Part of the judging process will be two interviews with members of our Alumni judging panel. The earliest spark of the positive energy this initiative generates occurred when every one of the panelists agreed to participate without hesitation. This list starts with Steve Nash, two-time MVP in the NBA, but also includes prize-winning authors (Kenneth Oppel and Alexandra Richie), the founder of Flickr (Stewart Butterfield), a crusader for rare diseases (Simon Ibell), the Prime Minister’s Senior Policy Adviser (Rachel Curran), a prominent financial advisor and hedge fund director (Ann Glazier-Rothwell), a successful rock musician (Bryce Soderberg of Lifehouse), and the former Director General of the US Foreign Service (Anthony Quainton). Add to that list our current student, Ann Makosinski, the winner of this year’s international Google Science Fair and one of Time Magazine’s Top Thirty under 30 most influential people in the world, and you have a pretty solid set of interviewers.
Jo-Ann Roberts, the CBC interviewer, also asked me the very pertinent question: What happens after this student has the best school year ever? What if they can’t afford to come back the next year? A great question, and we have a great answer: we have a robust financial aid program, offering more than $2 million per year of financial aid (over 20% of SMUS students attend on financial aid), and it will be a simple process for the student to apply for and receive the financial aid he or she is entitled to. We hope and believe that the winning student will stay and graduate from SMUS.

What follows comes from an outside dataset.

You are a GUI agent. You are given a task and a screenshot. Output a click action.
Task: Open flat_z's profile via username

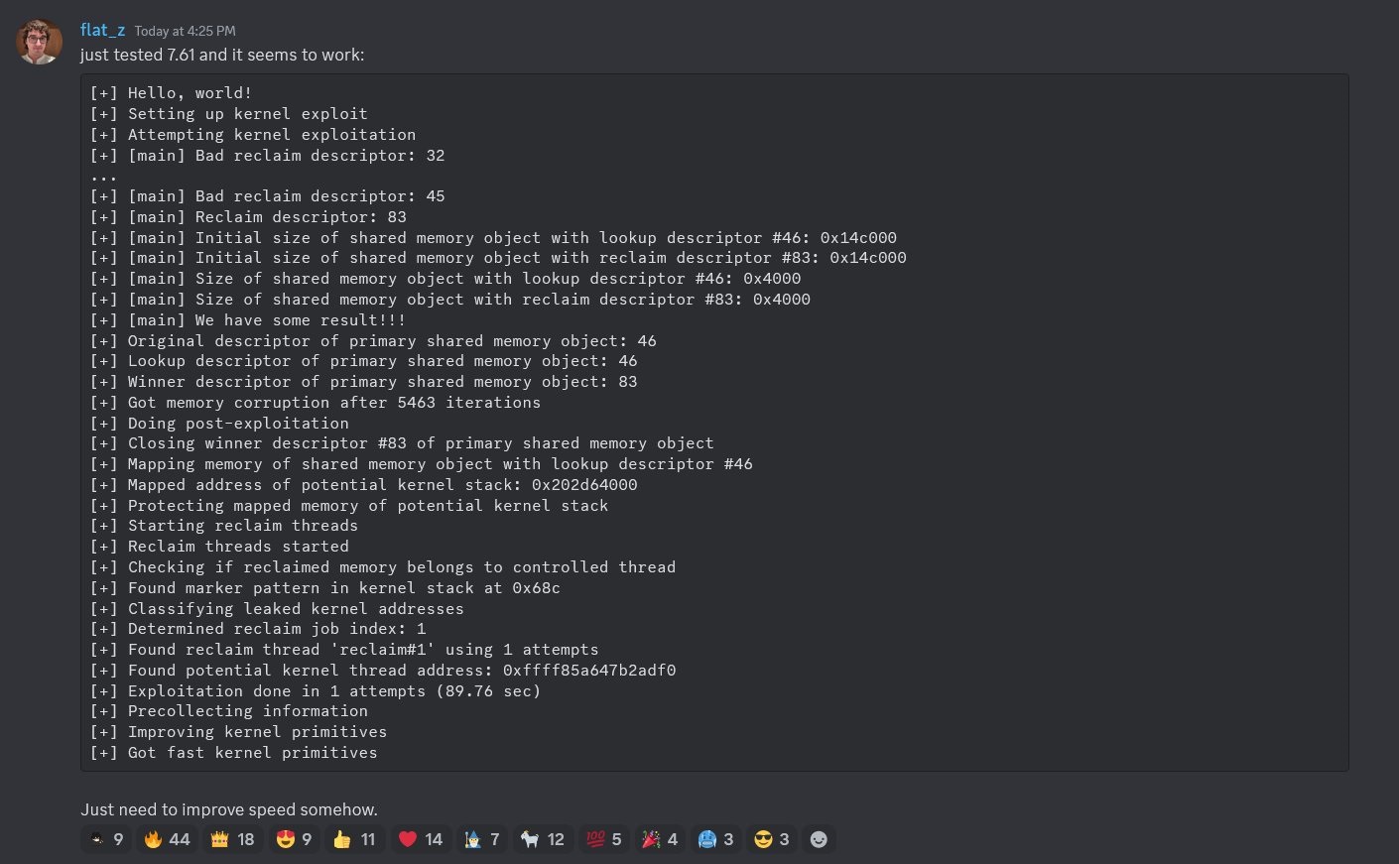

What is this project costing? My daughter-in-law who has a career in marketing in Toronto, asked me this question, and she couldn’t believe it when I said that actually it was costing no “extra” money and probably about a tenth of what she was anticipating: we are funding the entire project by re-allocating a small portion of our marketing budget. Apart from some postcards, a one-third page ad in the Toronto Globe and Mail, and consulting fees to the agencies we work with here in Victoria, there are few other costs – the project is being entirely driven by digital means: email, Twitter, Facebook, Linked In, Google Ads, etc. My one thousand plus followers in Linked In; my fewer followers on Twitter, readers of my blog and my email contact list are all going to have a very thorough acquaintance with this initiative by the time it ends. I will promote it like crazy. I ask and invite anyone else in our community to do the same: somewhere there is a student who is a great fit for SMUS and who doesn’t know it. Our website provides tons of examples and factual information to explain why a student might indeed have the best school year ever, but your own personal reference makes a world of difference in cementing the credibility of the SMUS experience. Help us find a student who will have The Best School Year Ever.